Delivery Mechanisms with Sinatra - Route Handlers

Posted on January 16, 2014 - Subscribe - Home

The delivery mechanism is responsible for instantiating the objects required to complete a given interaction. The app constructs a form object using input parameters. The form is passed to the use case. The use case is run and returns an object. The delivery mechanism then decides how properly respond for it's medium. It also captures use case specific failures and responds in the correct way. For me this boils down to: run the use case and serialize the result, or capture the errors and respond with a correct status code and error message.

The route handlers use all the helpers so look at for them. You can read about them in the previous post on helpers & error handling.

Time to move on to writing a route handler. Step 1: Instantiate the objects.

class WebService < Sinatra::Base
  post '/users' do
    # extract is used to ensure the client sends a proper "user" hash
    # so it can be passed to the form
    form = CreateUserForm.new extract!(:user)

    # Use cases always take forms. They make take other information
    # such as record ids or the current_user.
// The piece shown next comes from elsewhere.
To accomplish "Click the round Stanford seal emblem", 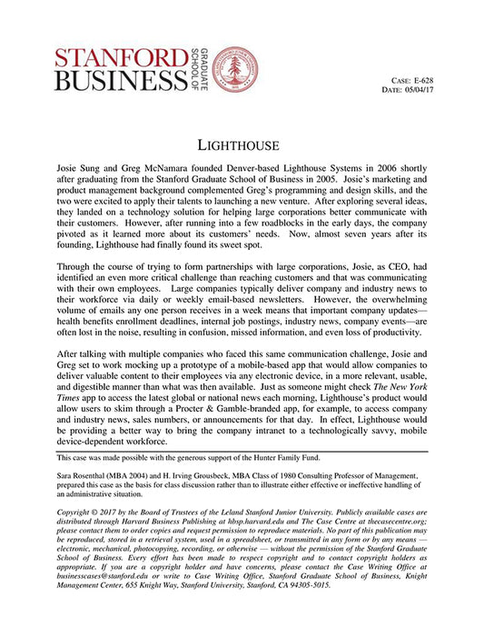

This one does not.
    use_case = CreateUser.new form
  end
end

Step 2: Run the use case and save the result

class WebService < Sinatra::Base
  post '/users' do
    form = CreateUserForm.new extract!(:user)
    use_case = CreateUser.new form

    # Run the use case
    user = use_case.run!

    # set proper status code
    status 201

    # Use a serializer to generate JSON
    # `json` is provided by `sinatra/json` in the sinatra-contrib gem
    json serialize(user, scope: user)
  end
end

Step 3: Capture & handle use case specific failures

class WebService < Sinatra::Base
  post '/users' do
    begin
      form = CreateUserForm.new extract!(:user)
      use_case = CreateUser.new form

      user = use_case.run!

      status 201
      json serialize(user, scope: user)
    rescue CreateUser::UnknownAuthCodeError => ex
      # helper used to render out a given exception
      json_error ex, 403
    end
  end
end

All the route handlers follow the same structure. The handlers contain no logic besides instantiating the objects, serializing, and status code.

This sums up everything about using Sinatra as a HTTP (JSON) delivery mechanism. The next entry will handle logicless HTML presentation. There is certainly a lot to cover there!